Por Carlos Eduardo Alves, jornalista, no Facebook
Já falei dela aqui. É minha vizinha de porta, uma velhinha de uns 85 anos, talvez um pouco mais. Mora sozinha, caminha com extrema dificuldade pelas ruas e não desiste da vida.
Encontrei-a hoje na porta do elevador. Toda arrumada, como uma senhora das fotos da São Paulo antiga. O momento de entrar no elevador é sempre tenso, ela costuma perder o equilíbrio. Amparo a senhora e descemos.
No térreo, ela me pergunta se vou a uma padaria bacanuda perto. É lá que ela almoça e janta todos os dias. Digo que vou em outra direção, ela pede para ajudar a atravessar a rua e decido levá-la ao almoço.
No caminho de uns 150 metros, ela relata (e eu sei que é verdade) que caminha se escorando nas paredes para não cair. Indago se aquele saltinho do sapato não é perigoso:
— Foi o ortopedista que recomendou para não prejudicar a perna. Mas eu meço todo dia porque não pode passar de 3 centímetros. Só quando tem um coquetel ou casamento eu uso um salto de 4 centímetros e meio.
Na sequência, diz que sua maior despesa é com médicos. Vai a 8. Labirintite, problemas estomacais, osteoporose, incontinência urinária….
Pergunto se algum parente a acompanha nas consultas:
— Meu filho é muito ocupado, mora longe e já tem os filhos para cuidar. Ele queria contratar uma enfermeira para morar comigo, mas eu não quero perder a liberdade.

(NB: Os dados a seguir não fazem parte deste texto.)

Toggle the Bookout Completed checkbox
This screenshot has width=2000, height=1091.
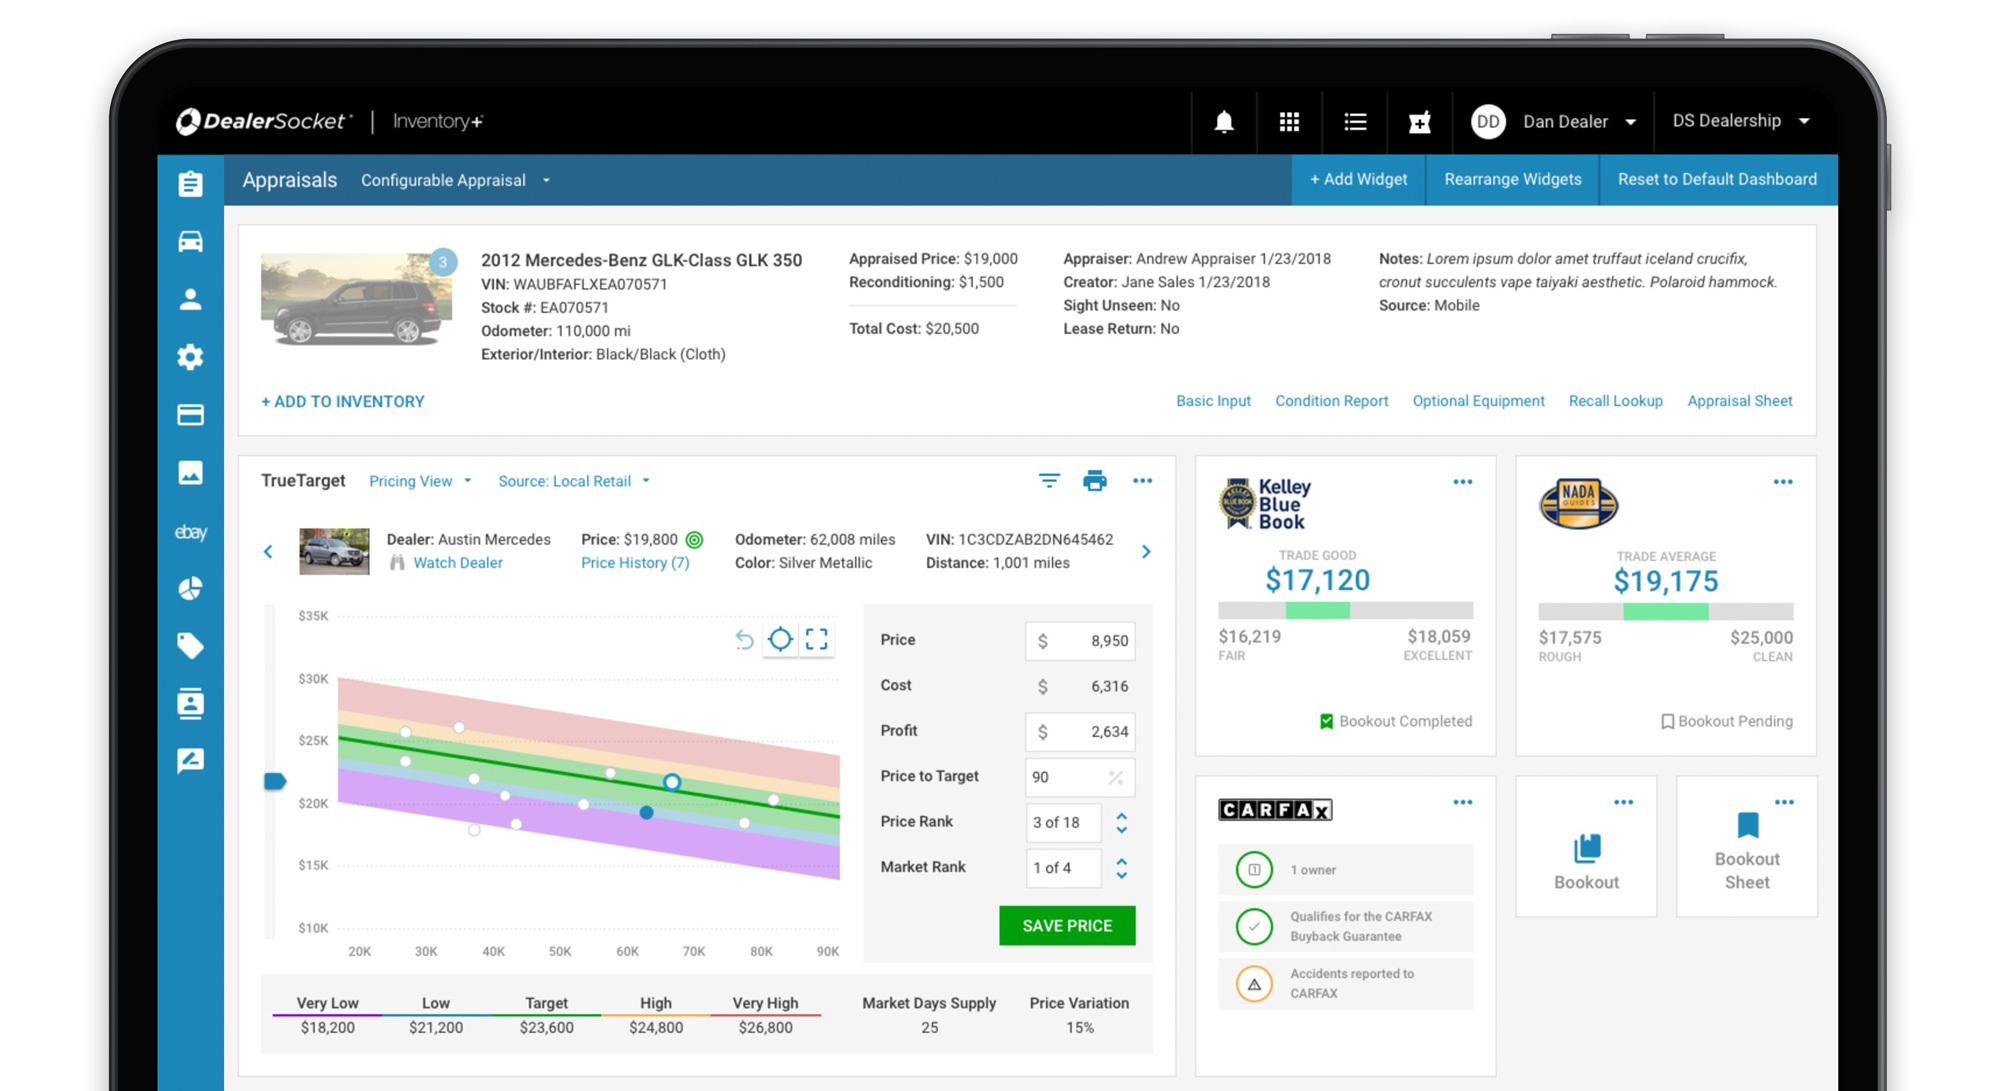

Na verdade, o filho mora no bairro vizinho e é um completo ausente. Mas pensam que a velhinha reclama da vida? Não. Ela conta com orgulho que depois do almoço vai a um shopping, este sim distante, comprar um sapatinho com 4,5 cm de salto:
— Eu sei que parece que eu vou embora logo, mas eu quero viver bastante ainda.
Deixo a vizinha na porta da super padoca, entrego a bolsa que carregava e prometo que ao menos hoje não vou reclamar de nada da vida.